In fact, along with his
postmodernist fellow-thinkers, Baudrillard’s intellectual development can only
be understood as a product of the long drawn-out degeneration of postwar
Stalinism. Virtually every major figure associated with either French
postmodernist trends of thought or the right-wing nouveaux philosophes spent
some time inside, or at least sympathized with, either Stalinist/Maoist or
other forms of left radical organizations in the 1960s.
Although many intellectuals, such
as Baudrillard’s mentor, Henri Lefebvre, were repulsed by the betrayals of the
Comintern-led Communist parties in the 1950s (the Algerian crisis, the Soviet
invasion of Hungary) and 1960s (the bloody Soviet repression in Czechoslovakia
and the betrayal of the French mass movement in 1968), French Stalinism
constituted the ideological framework for the activities of many prominent
intellectuals in the postwar period and increased its influence in French
universities in the 1950s and 1960s.
In the 1960s, a
concerted ideological attack on Marxism was launched inside the French
Communist Party by central committee members and the party’s leading
intellectual, Louis Althusser. His revision of historical materialism was
instrumental in the emergence of structuralist theorists who maintained that
other factors, such as psychology or the distribution of power, were more important
for the understanding of capitalist society than economic factors.
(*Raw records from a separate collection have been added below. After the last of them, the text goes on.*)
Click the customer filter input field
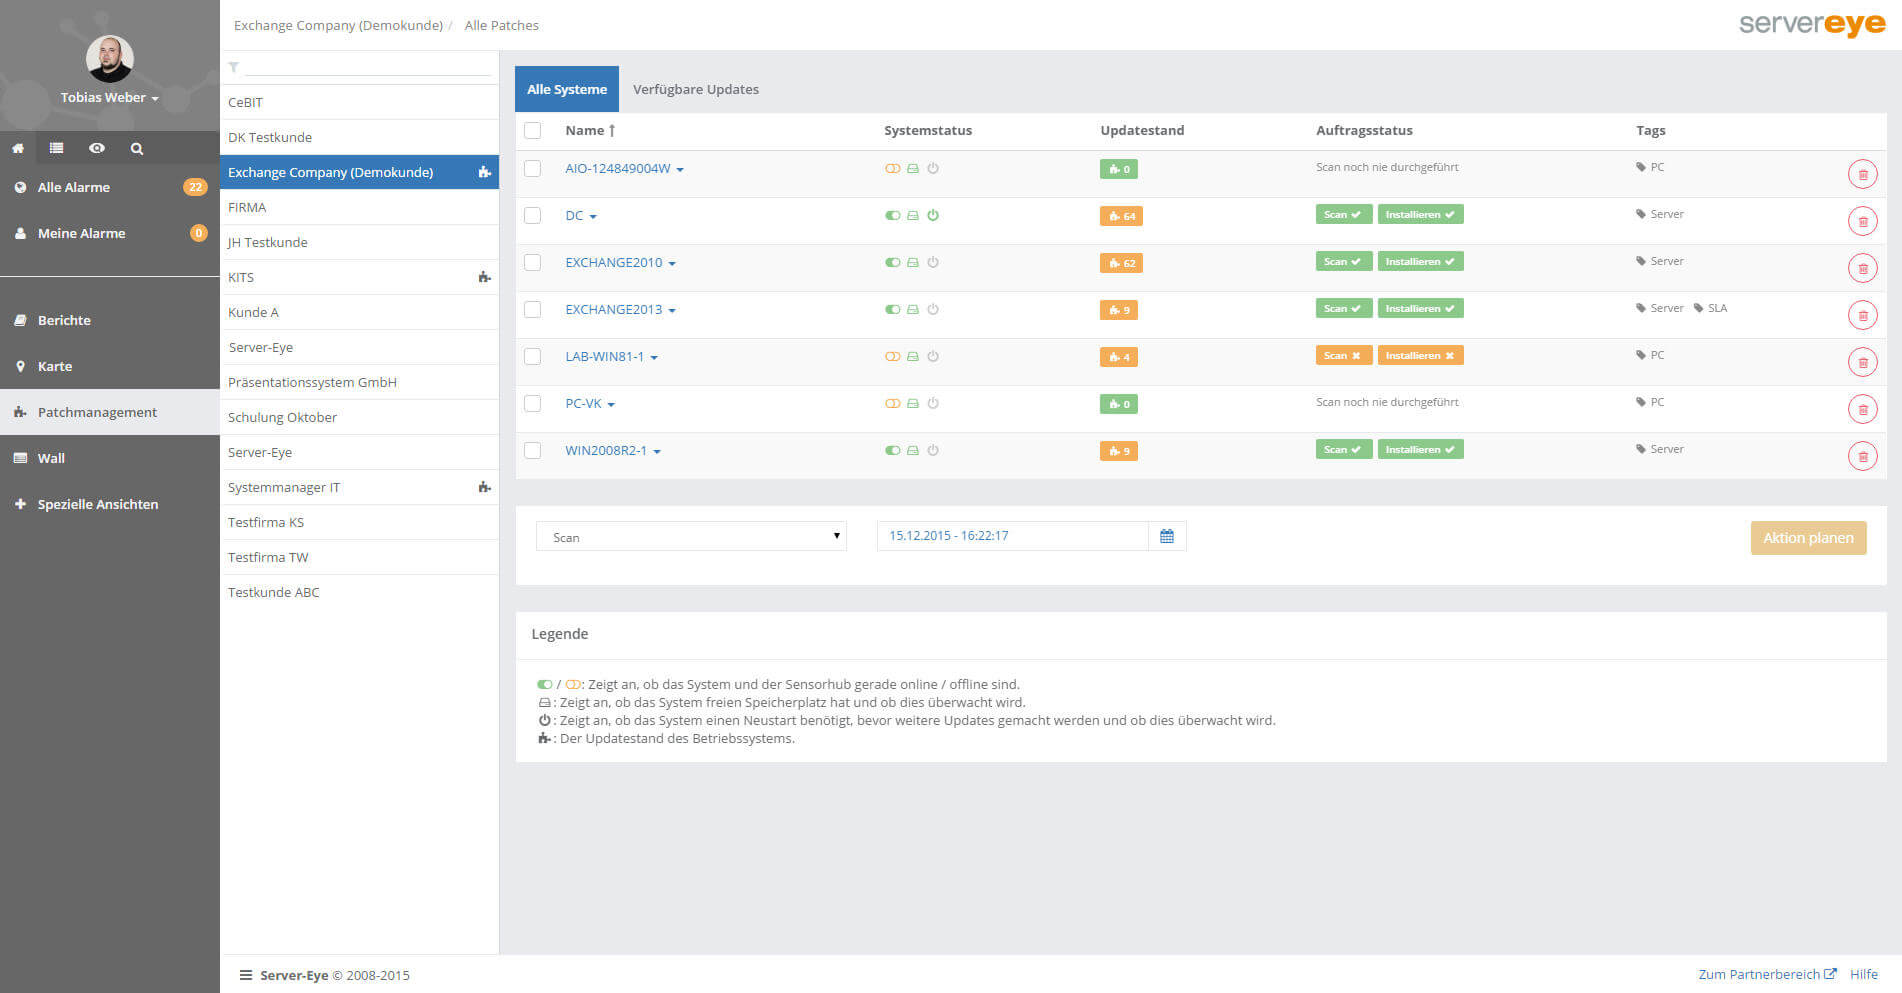1902x993 pixels. 367,67
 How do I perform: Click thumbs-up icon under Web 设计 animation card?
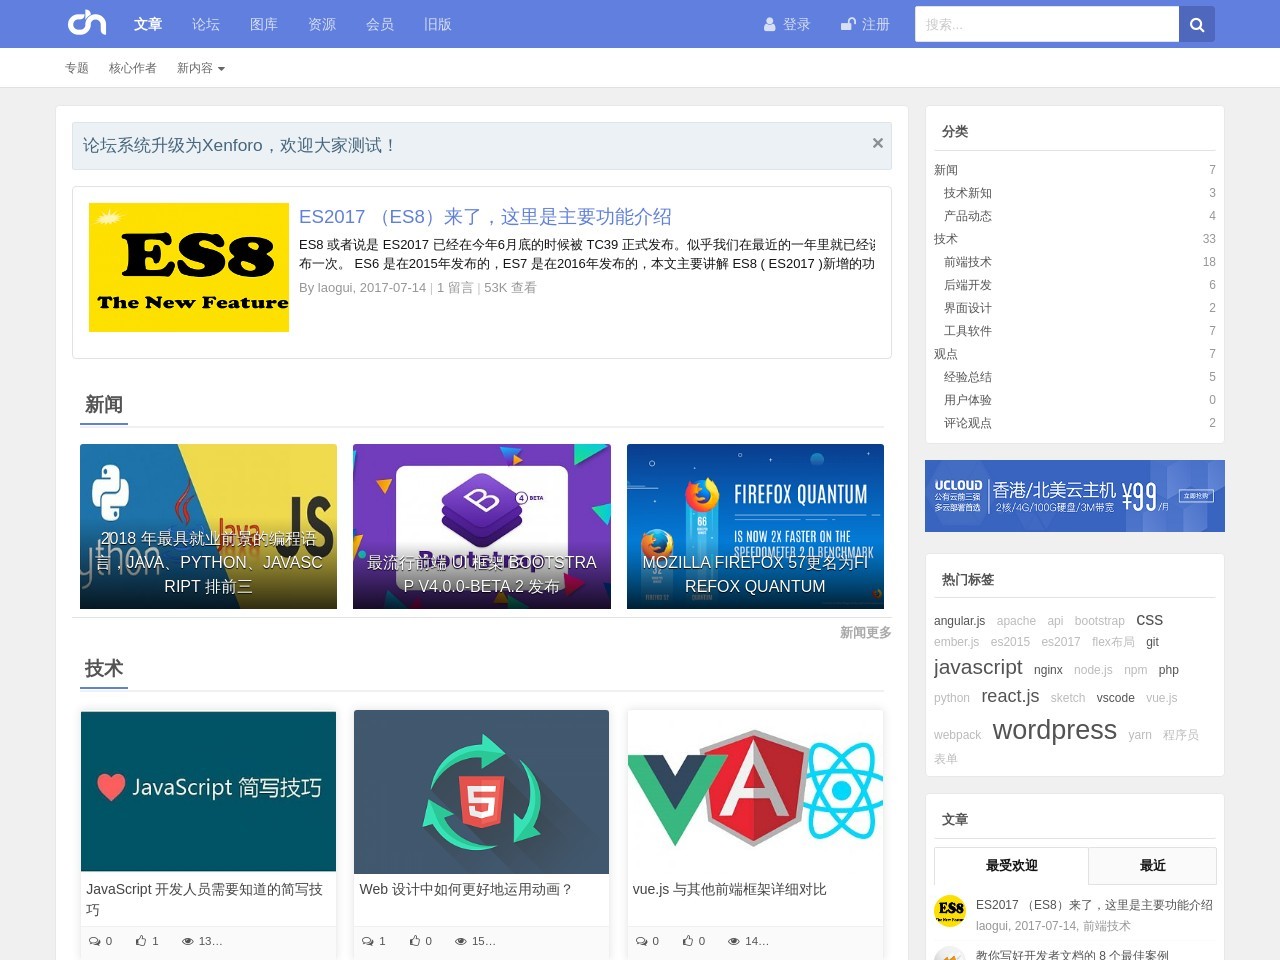414,941
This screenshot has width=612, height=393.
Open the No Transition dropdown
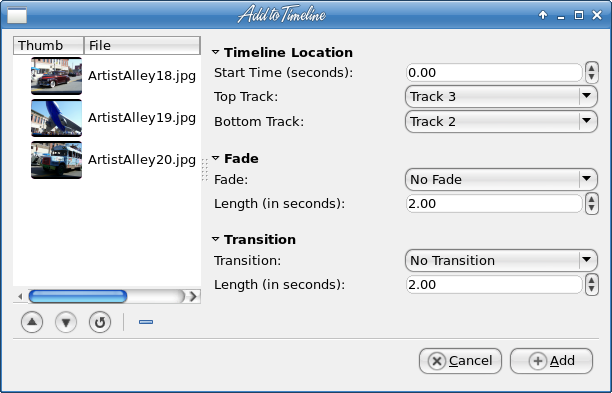(x=501, y=260)
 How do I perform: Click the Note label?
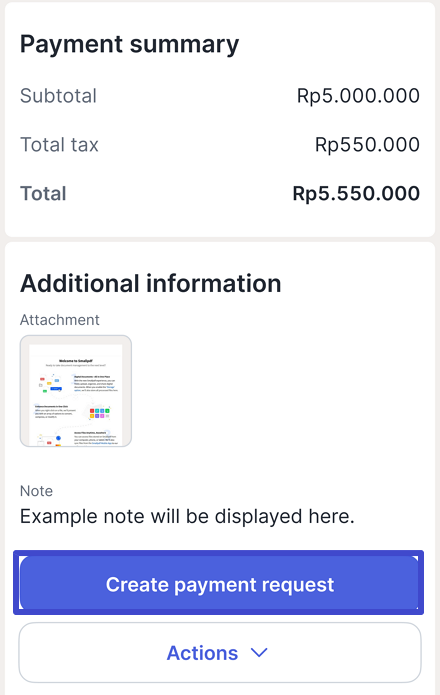click(x=36, y=491)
After the Second World War, the man
regarded by many as the grandfather or “pope” of postmodernism – Jean-Francois
Lyotard – joined first of all the left radical organization Socialism or
Barbarism before breaking with it in 1964 to form his own organization around a
magazine called Workers Power. In 1966, he then broke with left politics
altogether to concentrate on establishing the foundations for postmodernism.
It is from precisely this
milieu, under conditions in which Stalinist dogma had blunted critical thought
for decades, that figures such as Baudrillard could emerge and gain such
influence in universities (and media editorial boards). The pervasive and
negative influence of postmodernism and the work of thinkers such as
Baudrillard are both an expression and a product of the complete degeneration
of a broad layer of former radicals influenced by Stalinism. The careful
historical clarification of this process is fundamental for the revival of
socialist ideas amongst broad layers of students and workers.